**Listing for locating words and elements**

▼▼▼

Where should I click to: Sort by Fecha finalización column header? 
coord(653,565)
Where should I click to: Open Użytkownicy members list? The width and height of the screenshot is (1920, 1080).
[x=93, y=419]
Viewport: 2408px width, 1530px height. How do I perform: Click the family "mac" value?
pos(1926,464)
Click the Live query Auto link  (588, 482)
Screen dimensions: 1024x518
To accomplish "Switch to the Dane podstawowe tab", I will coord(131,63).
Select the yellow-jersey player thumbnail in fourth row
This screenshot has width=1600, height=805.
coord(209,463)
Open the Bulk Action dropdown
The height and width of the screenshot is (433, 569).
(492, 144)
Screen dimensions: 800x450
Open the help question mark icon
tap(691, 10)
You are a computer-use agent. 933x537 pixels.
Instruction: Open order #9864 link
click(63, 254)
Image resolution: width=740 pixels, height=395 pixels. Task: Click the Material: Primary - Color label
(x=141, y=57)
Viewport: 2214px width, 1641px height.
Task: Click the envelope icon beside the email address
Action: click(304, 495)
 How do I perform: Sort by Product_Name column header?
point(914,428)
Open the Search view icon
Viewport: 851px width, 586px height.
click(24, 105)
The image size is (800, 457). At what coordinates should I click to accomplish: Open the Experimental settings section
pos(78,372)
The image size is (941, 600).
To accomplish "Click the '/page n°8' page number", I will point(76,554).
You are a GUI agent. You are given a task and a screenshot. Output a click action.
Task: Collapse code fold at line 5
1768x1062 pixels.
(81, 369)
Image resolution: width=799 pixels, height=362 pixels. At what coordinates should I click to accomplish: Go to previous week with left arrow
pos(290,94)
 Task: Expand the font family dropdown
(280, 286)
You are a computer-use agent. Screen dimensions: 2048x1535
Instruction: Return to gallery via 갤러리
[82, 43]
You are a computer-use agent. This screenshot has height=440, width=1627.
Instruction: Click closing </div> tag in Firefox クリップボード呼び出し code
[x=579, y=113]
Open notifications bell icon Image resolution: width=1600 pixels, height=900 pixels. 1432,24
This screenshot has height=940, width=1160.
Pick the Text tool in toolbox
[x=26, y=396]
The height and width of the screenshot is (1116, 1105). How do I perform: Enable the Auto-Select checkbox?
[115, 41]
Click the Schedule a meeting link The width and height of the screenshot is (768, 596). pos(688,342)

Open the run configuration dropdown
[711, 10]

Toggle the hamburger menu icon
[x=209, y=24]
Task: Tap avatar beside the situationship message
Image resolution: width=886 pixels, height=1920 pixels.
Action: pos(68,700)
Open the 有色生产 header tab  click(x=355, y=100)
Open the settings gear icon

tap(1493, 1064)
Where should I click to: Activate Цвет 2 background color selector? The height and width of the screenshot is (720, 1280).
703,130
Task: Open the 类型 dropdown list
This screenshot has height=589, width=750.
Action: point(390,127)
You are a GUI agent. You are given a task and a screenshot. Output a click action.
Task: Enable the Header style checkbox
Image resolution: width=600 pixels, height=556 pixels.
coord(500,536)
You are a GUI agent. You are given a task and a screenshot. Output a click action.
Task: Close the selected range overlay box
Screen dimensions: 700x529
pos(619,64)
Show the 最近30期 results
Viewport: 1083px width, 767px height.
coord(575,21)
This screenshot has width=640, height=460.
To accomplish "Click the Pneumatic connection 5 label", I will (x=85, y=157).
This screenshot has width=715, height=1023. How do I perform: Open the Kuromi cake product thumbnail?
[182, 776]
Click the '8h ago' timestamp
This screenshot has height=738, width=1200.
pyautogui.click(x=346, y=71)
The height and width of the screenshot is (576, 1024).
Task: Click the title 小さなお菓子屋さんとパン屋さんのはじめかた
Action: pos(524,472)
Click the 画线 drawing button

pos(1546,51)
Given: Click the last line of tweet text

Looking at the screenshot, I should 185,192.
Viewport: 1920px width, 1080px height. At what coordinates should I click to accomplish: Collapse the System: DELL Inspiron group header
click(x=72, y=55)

▲▲▲

Please turn every line of the listing above into a JSON list of strings, with one string per line and blank lines left out.

**Full answer**
[
  "Where should I click to: Sort by Fecha finalización column header? ",
  "coord(653,565)",
  "Where should I click to: Open Użytkownicy members list? The width and height of the screenshot is (1920, 1080).",
  "[x=93, y=419]",
  "Viewport: 2408px width, 1530px height. How do I perform: Click the family \"mac\" value?",
  "pos(1926,464)",
  "Click the Live query Auto link  (588, 482)",
  "Screen dimensions: 1024x518",
  "To accomplish \"Switch to the Dane podstawowe tab\", I will coord(131,63).",
  "Select the yellow-jersey player thumbnail in fourth row",
  "This screenshot has width=1600, height=805.",
  "coord(209,463)",
  "Open the Bulk Action dropdown",
  "The height and width of the screenshot is (433, 569).",
  "(492, 144)",
  "Screen dimensions: 800x450",
  "Open the help question mark icon",
  "tap(691, 10)",
  "You are a computer-use agent. 933x537 pixels.",
  "Instruction: Open order #9864 link",
  "click(63, 254)",
  "Image resolution: width=740 pixels, height=395 pixels. Task: Click the Material: Primary - Color label",
  "(x=141, y=57)",
  "Viewport: 2214px width, 1641px height.",
  "Task: Click the envelope icon beside the email address",
  "Action: click(304, 495)",
  " How do I perform: Sort by Product_Name column header?",
  "point(914,428)",
  "Open the Search view icon",
  "Viewport: 851px width, 586px height.",
  "click(24, 105)",
  "The image size is (800, 457). At what coordinates should I click to accomplish: Open the Experimental settings section",
  "pos(78,372)",
  "The image size is (941, 600).",
  "To accomplish \"Click the '/page n°8' page number\", I will point(76,554).",
  "You are a GUI agent. You are given a task and a screenshot. Output a click action.",
  "Task: Collapse code fold at line 5",
  "1768x1062 pixels.",
  "(81, 369)",
  "Image resolution: width=799 pixels, height=362 pixels. At what coordinates should I click to accomplish: Go to previous week with left arrow",
  "pos(290,94)",
  " Task: Expand the font family dropdown",
  "(280, 286)",
  "You are a computer-use agent. Screen dimensions: 2048x1535",
  "Instruction: Return to gallery via 갤러리",
  "[82, 43]",
  "You are a computer-use agent. This screenshot has height=440, width=1627.",
  "Instruction: Click closing </div> tag in Firefox クリップボード呼び出し code",
  "[x=579, y=113]",
  "Open notifications bell icon Image resolution: width=1600 pixels, height=900 pixels. 1432,24",
  "This screenshot has height=940, width=1160.",
  "Pick the Text tool in toolbox",
  "[x=26, y=396]",
  "The height and width of the screenshot is (1116, 1105). How do I perform: Enable the Auto-Select checkbox?",
  "[115, 41]",
  "Click the Schedule a meeting link The width and height of the screenshot is (768, 596). pos(688,342)",
  "Open the run configuration dropdown",
  "[711, 10]",
  "Toggle the hamburger menu icon",
  "[x=209, y=24]",
  "Task: Tap avatar beside the situationship message",
  "Image resolution: width=886 pixels, height=1920 pixels.",
  "Action: pos(68,700)",
  "Open the 有色生产 header tab  click(x=355, y=100)",
  "Open the settings gear icon",
  "tap(1493, 1064)",
  "Where should I click to: Activate Цвет 2 background color selector? The height and width of the screenshot is (720, 1280).",
  "703,130",
  "Task: Open the 类型 dropdown list",
  "This screenshot has height=589, width=750.",
  "Action: point(390,127)",
  "You are a GUI agent. You are given a task and a screenshot. Output a click action.",
  "Task: Enable the Header style checkbox",
  "Image resolution: width=600 pixels, height=556 pixels.",
  "coord(500,536)",
  "You are a GUI agent. You are given a task and a screenshot. Output a click action.",
  "Task: Close the selected range overlay box",
  "Screen dimensions: 700x529",
  "pos(619,64)",
  "Show the 最近30期 results",
  "Viewport: 1083px width, 767px height.",
  "coord(575,21)",
  "This screenshot has width=640, height=460.",
  "To accomplish \"Click the Pneumatic connection 5 label\", I will (x=85, y=157).",
  "This screenshot has width=715, height=1023. How do I perform: Open the Kuromi cake product thumbnail?",
  "[182, 776]",
  "Click the '8h ago' timestamp",
  "This screenshot has height=738, width=1200.",
  "pyautogui.click(x=346, y=71)",
  "The height and width of the screenshot is (576, 1024).",
  "Task: Click the title 小さなお菓子屋さんとパン屋さんのはじめかた",
  "Action: pos(524,472)",
  "Click the 画线 drawing button",
  "pos(1546,51)",
  "Given: Click the last line of tweet text",
  "Looking at the screenshot, I should 185,192.",
  "Viewport: 1920px width, 1080px height. At what coordinates should I click to accomplish: Collapse the System: DELL Inspiron group header",
  "click(x=72, y=55)"
]